Diphenylacetylene and acetylene derivatives of tridecacarbonyltrimethylphosphinetetraosmium

This thesis presents the synthesis and characterization of seven new tetraosmium-alkyne clusters. These clusters are derived from reactions of diphenylacetylene or acetylene with tridecacarbonyltrimethylphosphinetetraosmium.

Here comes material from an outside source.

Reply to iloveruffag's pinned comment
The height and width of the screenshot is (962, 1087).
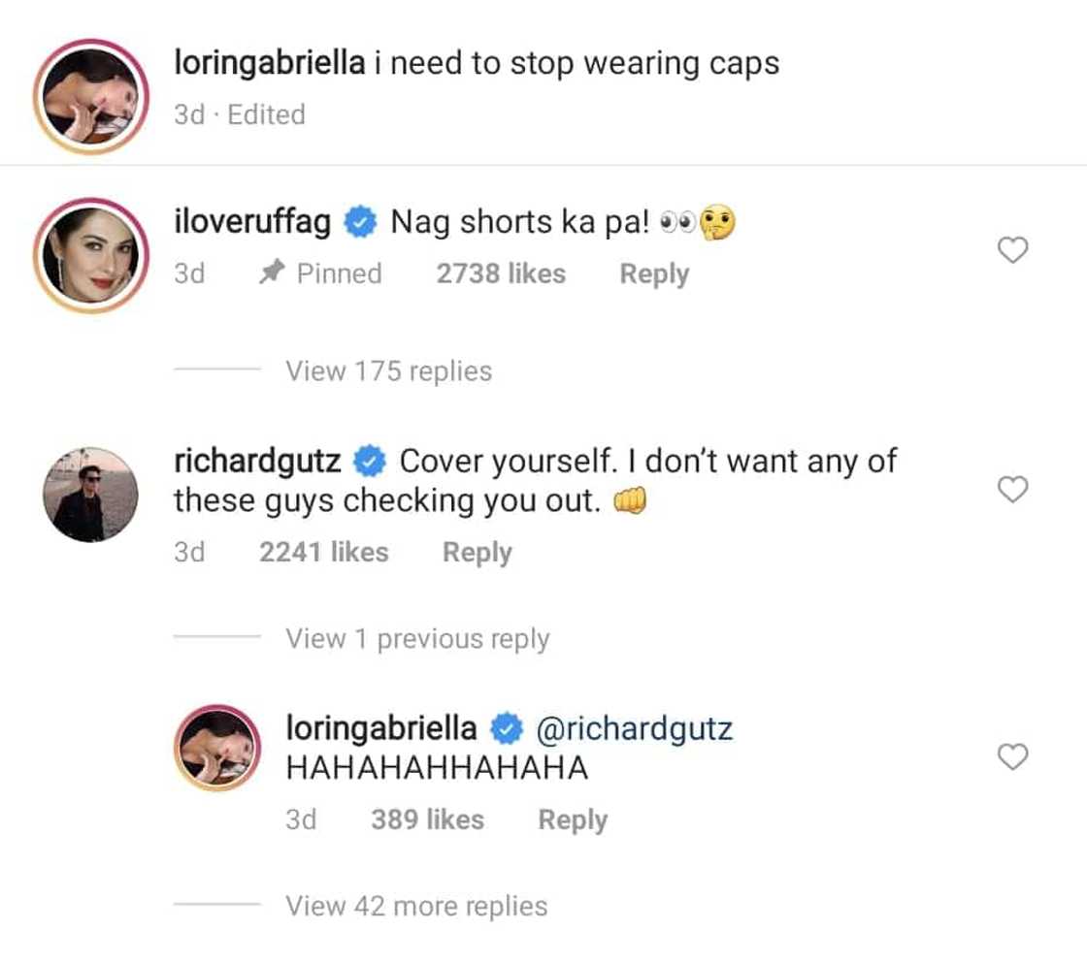point(654,274)
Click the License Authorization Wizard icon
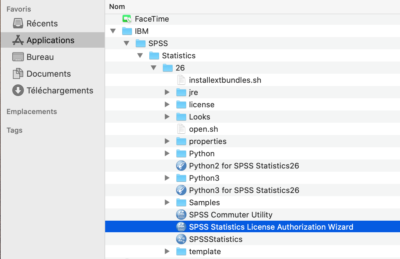This screenshot has height=259, width=400. coord(181,227)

Reactions between C2Ph2 and Os4(CO)13(PMe3) have produced three new compounds: two isomers of Os4¬(μ4-η2-C2Ph2)(CO)11(PMe3) with a trimethylphosphine located on the “wingtip” or “hinge” Os atoms of the osmium core and; Os4(μ3-η2-C2Ph2)(CO)12(PMe3), which is the precursor to the “wingtip” isomer. Three synthetic routes are reported to produce Os4(μ3-η2-C2Ph2)(CO)12(PMe3), one route includes an interconversion between a four- and three- coordinate alkyne. Four new clusters have been characterized from the reaction of C2¬H2 and Os4(CO)13(PMe3). Of these, Os4[μ3-η2-(H)CC(H)}C(O)](CO)12(PMe3) has two isomers and exhibits an unusual bonding moiety, involving a coordinated alkyne bound to a carbonyl ligand; forming an alkyne bridging two Os atoms and a ketone functional group bound to a third Os. The other two clusters, Os4(μ3-η2-C2H2)(CO)12(PMe3) and Os4(μ4-η2-C2H2)(CO)11(PMe3), were produced by the systematic removal of carbonyl ligands.